Pour renforcer le droit à une PMA pour toustes, le collectif de la Pride des banlieues a mis en place une pétition. En France, les femmes noires attendent effectivement en moyenne quatre fois plus pour bénéficier d’un don d’ovocytes.

« Il faut donc lutter sur les deux fronts plutôt que de renvoyer ces discriminations dos-à-dos » 

Au bout du parcours, place Jean Jaurès, le village associatif accueille les militant.e.s. Flo et Liam tiennent le stand de Queer Education. D’abord fondée sur la base d’un groupe Facebook, l’association a pris de l’ampleur et propose des ressources pédagogiques pour une éducation queer et inclusive. « Une fois par an, on organise des ateliers thématiques, raconte Liam. Cette année, on fait une journée autour des liens entre le racisme et les LGBTphobies à l’école ».

« On fait ça pour lutter contre le discours qu’on entend souvent au sein de l’Éducation nationale qui dit que la LGBT phobie vient tout le temps des personnes racisées », explique Flo. « Il faut donc lutter sur les deux fronts plutôt que de renvoyer ces discriminations dos-à-dos. »

- _LES DONNÉES_
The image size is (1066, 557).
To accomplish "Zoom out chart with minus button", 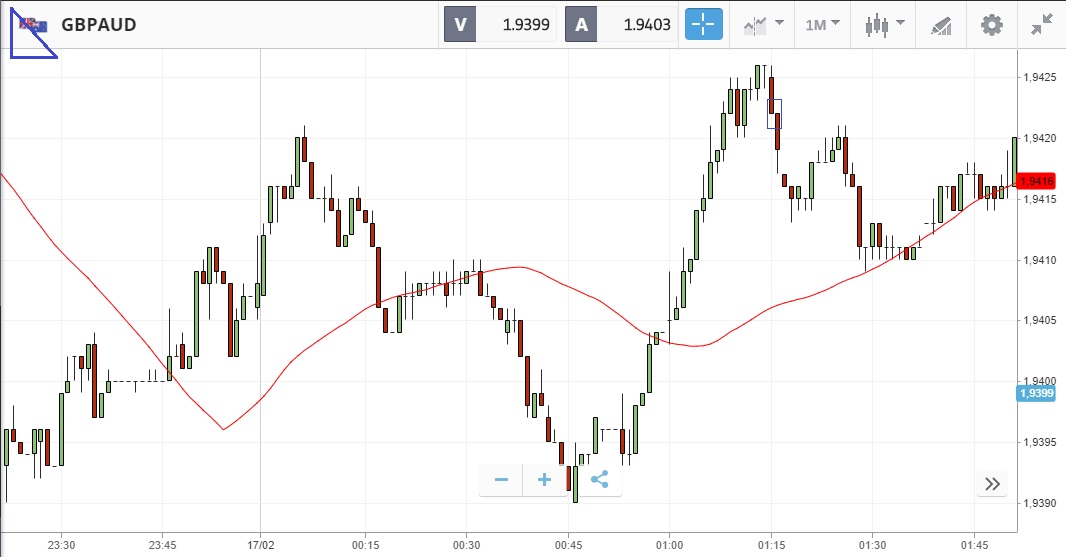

- _CONSIGNE_
Veuillez relever tous les noms de personnes et de lieux mentionnés dans le texte sur la Pride des banlieues.

- _RÉSULTAT ATTENDU_
- France
- place Jean Jaurès
- Flo
- Liam